Maria Gaspar (based in Chicago) often works on site-specific and
community-based projects. For the last ten years, issues of mass incarceration and Cook County jail in
Chicago, which is the largest single-site jail in the United States, have featured heavily in her art practice.
In video, installations, and works in other media, Gaspar’s practice draws attention to the widespread impacts of carcerality in U.S. life, even as the
workings of the nation’s prisons, jails, and detention centers often remain invisible for many.

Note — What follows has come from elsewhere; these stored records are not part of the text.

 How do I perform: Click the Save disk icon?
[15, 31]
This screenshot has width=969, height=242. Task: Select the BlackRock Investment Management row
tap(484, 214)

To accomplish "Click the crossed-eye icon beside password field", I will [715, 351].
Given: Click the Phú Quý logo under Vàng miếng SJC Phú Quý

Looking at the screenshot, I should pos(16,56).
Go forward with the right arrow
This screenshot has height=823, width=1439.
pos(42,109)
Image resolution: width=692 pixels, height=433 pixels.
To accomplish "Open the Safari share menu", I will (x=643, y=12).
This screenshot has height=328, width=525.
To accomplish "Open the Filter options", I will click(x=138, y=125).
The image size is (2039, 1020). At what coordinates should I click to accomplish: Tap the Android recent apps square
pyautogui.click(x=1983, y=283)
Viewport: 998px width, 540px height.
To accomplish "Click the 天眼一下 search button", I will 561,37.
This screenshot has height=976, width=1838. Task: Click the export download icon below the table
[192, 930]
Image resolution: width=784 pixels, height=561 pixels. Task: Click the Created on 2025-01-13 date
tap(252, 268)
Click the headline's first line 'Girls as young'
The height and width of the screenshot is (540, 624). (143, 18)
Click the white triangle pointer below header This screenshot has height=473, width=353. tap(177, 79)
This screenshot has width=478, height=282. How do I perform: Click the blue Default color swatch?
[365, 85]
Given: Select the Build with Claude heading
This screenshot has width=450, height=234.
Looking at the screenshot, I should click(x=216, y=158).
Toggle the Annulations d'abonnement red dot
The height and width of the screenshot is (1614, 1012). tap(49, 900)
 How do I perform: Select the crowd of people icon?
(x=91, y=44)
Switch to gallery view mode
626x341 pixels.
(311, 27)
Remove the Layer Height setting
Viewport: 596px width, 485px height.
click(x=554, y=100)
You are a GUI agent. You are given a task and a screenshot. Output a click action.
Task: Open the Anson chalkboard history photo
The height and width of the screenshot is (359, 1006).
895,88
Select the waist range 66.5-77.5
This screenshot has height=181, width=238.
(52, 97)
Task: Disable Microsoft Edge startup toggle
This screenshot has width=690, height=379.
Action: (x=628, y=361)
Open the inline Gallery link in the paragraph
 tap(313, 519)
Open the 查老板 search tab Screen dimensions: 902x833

On the Border of What is Formless and Monstrous
The installation, On the Border of What Is Formless and Monstrous, combines sound recordings made from inside and outside the Cook County Jail with a slow video pan of the 25-foot jail wall which separates its inhabitants from the working class immigrant neighborhood in Chicago in which the jail is located. The seemingly
endless expanse of gray cement is audibly punctuated by the joyful sounds of a carnival which takes place every summer on
one side of the wall, and the institutional buzz and thuds of metal gates opening and closing along from the other. The work also includes an excerpt from a series of personal conversations and interviews with Adolfo Davis by his collaborator, Elyse Blennerhassett.
Convicted at the age of fourteen, Davis is currently serving a mandatory life sentence. In blending the sounds, the lines are blurred between the inside and outside of the largest single-site jail in the country.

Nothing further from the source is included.